In the 1980s, Bartmiński took part in anti-communist activities as a member of Solidarity and was a university leader of the movement in Lublin. He was repressed after martial law was declared in 1981. Later, Bartmiński was one of the founders of "Solidarity of Families" movement and foundation, focusing on reactivation of social bonds in post-communist society, support for poor families, and educational support for children.

In the Fall of 1996, Bartmiński was a Residential Fellow at the Swedish Collegium for Advanced Study in Uppsala, Sweden.

On 22 September 2001 he married his second wife Stanisława Niebrzegowska-Bartmińska.

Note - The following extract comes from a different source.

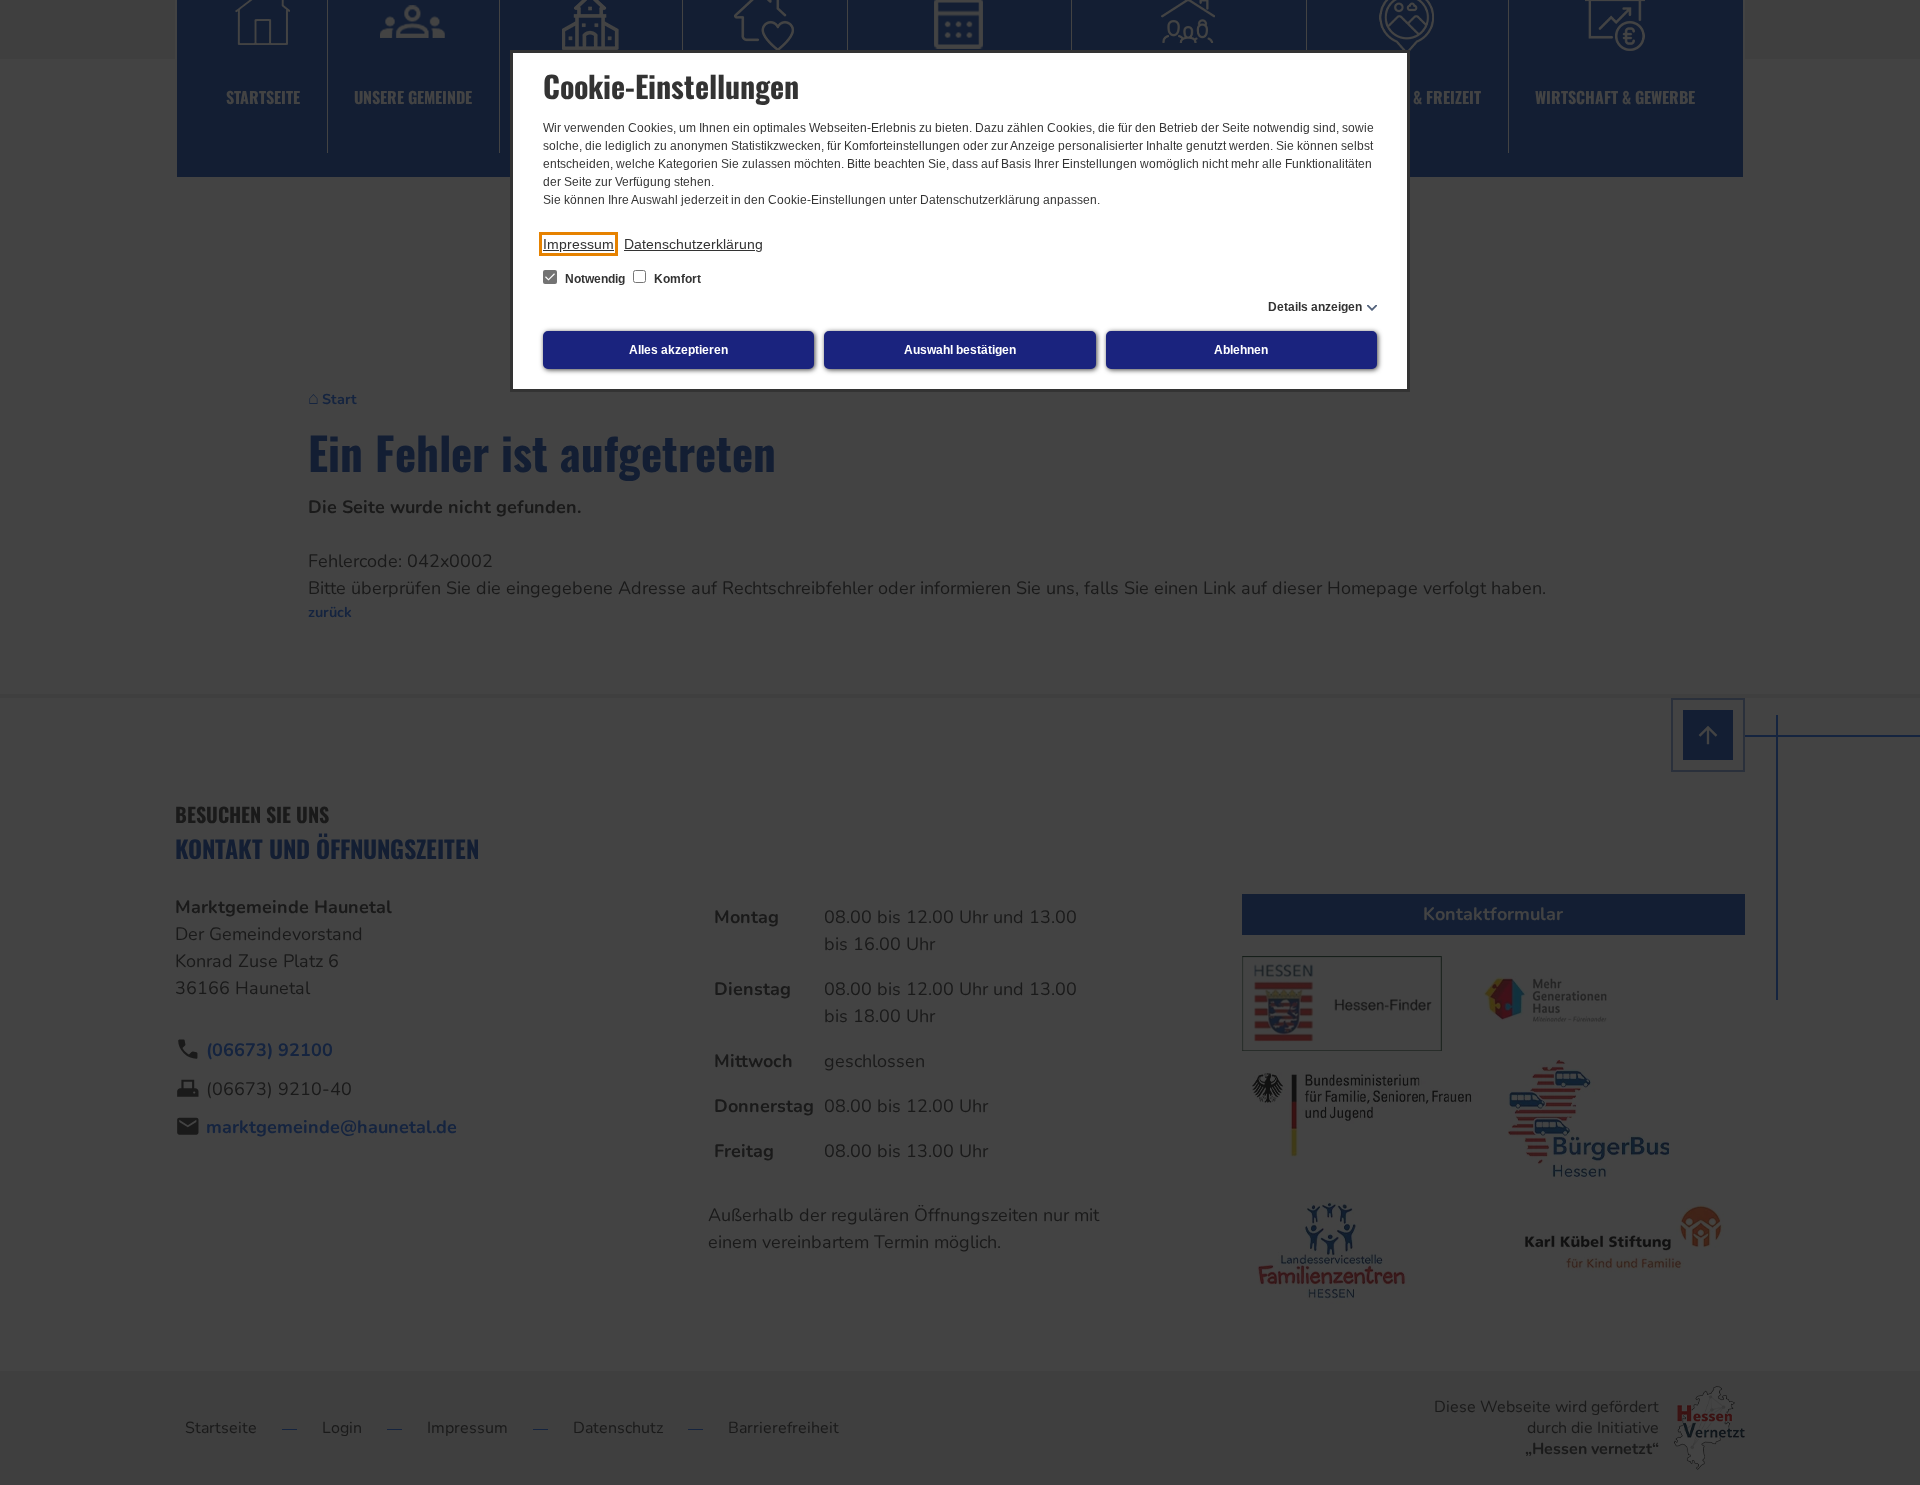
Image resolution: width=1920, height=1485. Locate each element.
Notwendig (595, 279)
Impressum (578, 244)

Bartmiński died in Lublin on 7 February 2022, at the age of 82.

==Career==
Bartmiński was member of the Polish Academy of Arts and Sciences and professor of Polish philology at Maria Curie-Skłodowska University. From 1976, he led the research team that has been reorganized as the Department of Textology and Grammar of Contemporary Polish Language. For several years, he had been the chairman of jury of folklore songs festival in Kazimierz Dolny, one of the largest events of this kind in Central Europe. He was also a member of the Polish Language Council.

He authored over 300 publications and books. One of his last books, Linguistic Bases of the Perception of the World (Językowe podstawy obrazu świata, 2007), is considered to be among the most significant Polish publications in the disciplines of the humanities.

His research interests focused on textology, linguistic axiology and ethnolinguistics.